* Selected text:

::::::

AJCR 2014/2


As we were editing the articles for this issue, it was my privilege to attend the dialogue- and peace-oriented conference of the Sant’Egidio Community in Antwerp. ‘PEACE is the FUTURE’ was the conference theme, and dialogue was the style of the proceedings. In what panellists and participants shared in the various sessions, one could discern experiences, understandings and insights that can change the tone and the outcome of talks between an aggrieved party and a grievance-inflicting party. One was also reminded, however, that there are factors which can complicate or even bedevil a getting together to talk things out. There may, for instance, be so many sides that the ‘dialogue’ could become an unmanageable multilogue. Or, an attempted dialogue may be stifled or even deadlocked by monologues entrenched in ‘non-negotiable’ positions.

Returning from such a meaningful but also warningful conference, I couldn’t help being on the lookout for signs of dialogic moves or inclinations when I was editing the articles. And by contrast, of course, I was also looking for monologic phenomena or tendencies. My little exercise started simply and superficially, but led me into some surprising thinking. I discovered what I thought I had known: that the difference between monologue and dialogue was much more than a numerical one. It is so that we use several words in which the prefix ‘mono-‘ means ‘one’ or ‘single’. For instance, ‘monarchy’ and ‘monogamy’. Then, we tend to think that ‘dia’ means ‘two’ or ‘double’. (There happens to be a word based upon this misunderstanding: ‘diarchy’.) What ‘dia’ means in compounds, however, is usually one of the following: ‘through’ or ‘across’ (‘diagonal’, ‘diameter’), ‘between’ (‘diagnosis’, as the knowledge arrived at by distinguishing between symptoms). Its root meaning of ‘right through’ appears to function in several of the Greek words which fill nine dictionary pages in a typical Greek Lexicon. There are, for instance, words used for cleansing thoroughly, sifting thoroughly, toiling with perseverance, and changing completely from enmity to friendship. The particular Greek verb from which our ‘dialogue’ was derived, was used for considering fully.

::::::

* Exercise data:
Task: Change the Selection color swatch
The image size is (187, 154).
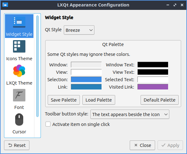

::::::

* Instructions:
A) List the English words that the editorial gives as examples of compounds in which "dia" means "through," "across," or "between."
B) Extract the editorial's wording from "AJCR 2014/2" up to and including "in ‘non-negotiable’ positions.".
Rely only on the editorial and ignore the material.

* Results of the tasks:
A) diagonal, diameter, diagnosis

B)
AJCR 2014/2


As we were editing the articles for this issue, it was my privilege to attend the dialogue- and peace-oriented conference of the Sant’Egidio Community in Antwerp. ‘PEACE is the FUTURE’ was the conference theme, and dialogue was the style of the proceedings. In what panellists and participants shared in the various sessions, one could discern experiences, understandings and insights that can change the tone and the outcome of talks between an aggrieved party and a grievance-inflicting party. One was also reminded, however, that there are factors which can complicate or even bedevil a getting together to talk things out. There may, for instance, be so many sides that the ‘dialogue’ could become an unmanageable multilogue. Or, an attempted dialogue may be stifled or even deadlocked by monologues entrenched in ‘non-negotiable’ positions.